When the model receives a multi-item response, it processes each content item according to its type. Text items are read as conversation context. Image items enter the vision pipeline. Resource items can be routed to appropriate handlers or displayed inline. The model can reference and reason about all of them together, treating the response as a coherent multi-modal package.
TypeScript — multi-item PR analysis toolserver.tool(
'analyze_pr',
{ owner: z.string(), repo: z.string(), pr: z.number() },
async ({ owner, repo, pr }) => {
const [pullRequest, reviews, diff] = await Promise.all([
octokit.pulls.get({ owner, repo, pull_number: pr }),
octokit.pulls.listReviews({ owner, repo, pull_number: pr }),
octokit.pulls.get({ owner, repo, pull_number: pr, mediaType: { format: 'diff' } })
]);
return {
content: [
{
type: 'text',
text: `## PR #${pr}: ${pullRequest.data.title}\n\n` +
`**Author:** ${pullRequest.data.user?.login}\n` +
`**Status:** ${pullRequest.data.state}\n` +
`**Reviews:** ${reviews.data.length} ` +
`(${reviews.data.filter(r => r.state === 'APPROVED').length} approved)\n` +
`**Changed files:** ${pullRequest.data.changed_files}\n` +
`**+${pullRequest.data.additions} / -${pullRequest.data.deletions}`
},
{
type: 'resource',
resource: {
uri: `github://pr/${owner}/${repo}/${pr}/diff`,
mimeType: 'text/x-diff',
text: String(diff.data)
}
}
]
};
}
);
There is no hard limit on the number of content items in a response. A code generation tool might return a text explanation, three separate file resources (one per generated file), and an image of the resulting architecture diagram — all in a single call. The practical limit is the host's context window and the user's patience waiting for all the data to arrive.

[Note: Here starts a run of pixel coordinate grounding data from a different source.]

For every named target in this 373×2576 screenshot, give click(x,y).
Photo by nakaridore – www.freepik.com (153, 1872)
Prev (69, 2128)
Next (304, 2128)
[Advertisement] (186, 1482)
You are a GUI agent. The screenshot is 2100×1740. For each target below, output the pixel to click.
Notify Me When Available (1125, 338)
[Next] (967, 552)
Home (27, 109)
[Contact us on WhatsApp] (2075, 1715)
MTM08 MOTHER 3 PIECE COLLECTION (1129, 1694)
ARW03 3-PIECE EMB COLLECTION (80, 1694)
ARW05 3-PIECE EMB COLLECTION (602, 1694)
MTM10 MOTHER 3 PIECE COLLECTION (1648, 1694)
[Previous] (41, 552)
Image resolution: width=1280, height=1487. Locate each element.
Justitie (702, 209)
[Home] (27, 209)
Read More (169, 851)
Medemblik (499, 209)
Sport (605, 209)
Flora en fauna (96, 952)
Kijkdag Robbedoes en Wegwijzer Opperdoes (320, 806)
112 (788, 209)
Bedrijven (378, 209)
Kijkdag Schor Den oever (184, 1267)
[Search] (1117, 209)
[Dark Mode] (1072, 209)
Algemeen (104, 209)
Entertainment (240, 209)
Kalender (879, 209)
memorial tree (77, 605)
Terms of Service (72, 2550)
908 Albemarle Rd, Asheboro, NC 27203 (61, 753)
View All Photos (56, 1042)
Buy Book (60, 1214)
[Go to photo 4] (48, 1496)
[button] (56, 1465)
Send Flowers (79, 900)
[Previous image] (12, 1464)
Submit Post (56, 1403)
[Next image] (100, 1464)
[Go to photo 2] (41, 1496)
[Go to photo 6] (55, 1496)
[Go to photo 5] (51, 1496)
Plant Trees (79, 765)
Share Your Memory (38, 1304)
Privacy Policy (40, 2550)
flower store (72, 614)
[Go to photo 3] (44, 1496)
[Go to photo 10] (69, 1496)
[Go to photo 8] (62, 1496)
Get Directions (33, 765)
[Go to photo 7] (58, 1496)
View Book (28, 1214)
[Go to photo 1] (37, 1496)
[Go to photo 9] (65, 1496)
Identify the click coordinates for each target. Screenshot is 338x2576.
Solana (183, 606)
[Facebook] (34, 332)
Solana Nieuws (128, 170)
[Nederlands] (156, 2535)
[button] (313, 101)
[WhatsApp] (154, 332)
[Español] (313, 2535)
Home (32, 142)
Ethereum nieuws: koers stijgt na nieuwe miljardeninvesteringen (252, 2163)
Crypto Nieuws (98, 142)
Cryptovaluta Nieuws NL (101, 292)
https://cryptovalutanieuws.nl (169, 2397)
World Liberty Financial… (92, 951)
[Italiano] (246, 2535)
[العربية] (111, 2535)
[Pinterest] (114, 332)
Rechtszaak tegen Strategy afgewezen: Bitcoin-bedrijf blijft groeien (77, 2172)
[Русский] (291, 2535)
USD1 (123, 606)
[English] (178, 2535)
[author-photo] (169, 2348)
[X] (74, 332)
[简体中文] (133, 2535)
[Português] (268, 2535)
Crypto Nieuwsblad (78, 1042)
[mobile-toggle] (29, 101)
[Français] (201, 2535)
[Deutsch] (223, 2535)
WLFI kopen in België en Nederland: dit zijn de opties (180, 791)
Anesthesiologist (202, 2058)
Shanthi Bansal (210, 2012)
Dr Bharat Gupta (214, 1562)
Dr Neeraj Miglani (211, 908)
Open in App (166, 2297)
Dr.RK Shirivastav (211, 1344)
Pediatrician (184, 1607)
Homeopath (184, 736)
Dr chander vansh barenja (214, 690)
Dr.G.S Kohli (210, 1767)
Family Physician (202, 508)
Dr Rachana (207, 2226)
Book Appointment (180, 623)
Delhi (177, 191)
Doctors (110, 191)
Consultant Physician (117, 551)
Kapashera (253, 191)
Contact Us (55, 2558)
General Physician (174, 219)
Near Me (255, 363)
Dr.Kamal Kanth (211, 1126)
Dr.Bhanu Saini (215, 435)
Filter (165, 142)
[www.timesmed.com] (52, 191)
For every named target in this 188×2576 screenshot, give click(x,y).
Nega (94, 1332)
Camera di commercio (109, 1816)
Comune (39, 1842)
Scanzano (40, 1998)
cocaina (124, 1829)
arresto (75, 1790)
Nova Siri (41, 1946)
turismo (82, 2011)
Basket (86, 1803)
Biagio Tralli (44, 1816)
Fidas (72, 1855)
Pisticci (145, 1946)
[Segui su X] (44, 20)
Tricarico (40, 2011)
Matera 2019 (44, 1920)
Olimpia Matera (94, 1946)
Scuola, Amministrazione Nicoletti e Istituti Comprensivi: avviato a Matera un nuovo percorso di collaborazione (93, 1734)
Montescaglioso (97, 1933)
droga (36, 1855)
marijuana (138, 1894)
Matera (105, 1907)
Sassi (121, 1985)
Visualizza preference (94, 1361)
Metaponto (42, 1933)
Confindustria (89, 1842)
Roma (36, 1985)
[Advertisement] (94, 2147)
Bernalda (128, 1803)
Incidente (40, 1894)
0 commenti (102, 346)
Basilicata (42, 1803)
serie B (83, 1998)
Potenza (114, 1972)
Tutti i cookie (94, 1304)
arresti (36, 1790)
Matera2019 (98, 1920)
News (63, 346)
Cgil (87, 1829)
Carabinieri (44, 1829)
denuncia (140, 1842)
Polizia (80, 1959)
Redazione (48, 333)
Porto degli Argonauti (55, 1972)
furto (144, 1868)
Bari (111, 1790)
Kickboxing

| Content type | Best for | SDK field names | Example |
|---|---|---|---|
| text | Summaries, tables, code, errors | type, text | PR summary, search results, error message |
| image | Visual data, screenshots, charts | type, data, mimeType | Browser screenshot, matplotlib graph |
| resource | Structured files, diffs, blobs | type, resource{uri, mimeType, text|blob} | Git diff, JSON config, generated source file |
Production servers need logging, caching, rate limiting, timeout handling, and error tracking — but duplicating that logic in every tool handler is a maintenance nightmare. The middleware pattern wraps handlers with reusable behavior without modifying the underlying logic.
The idea is borrowed from HTTP middleware (Express, Koa, Hono): a middleware is a function that takes a handler and returns a new handler with the same signature. Because each middleware is a pure function returning another function, you can compose them freely with simple function calls. The outermost wrapper runs first, can observe inputs and outputs, and can short-circuit with a cached result before the real handler is even invoked.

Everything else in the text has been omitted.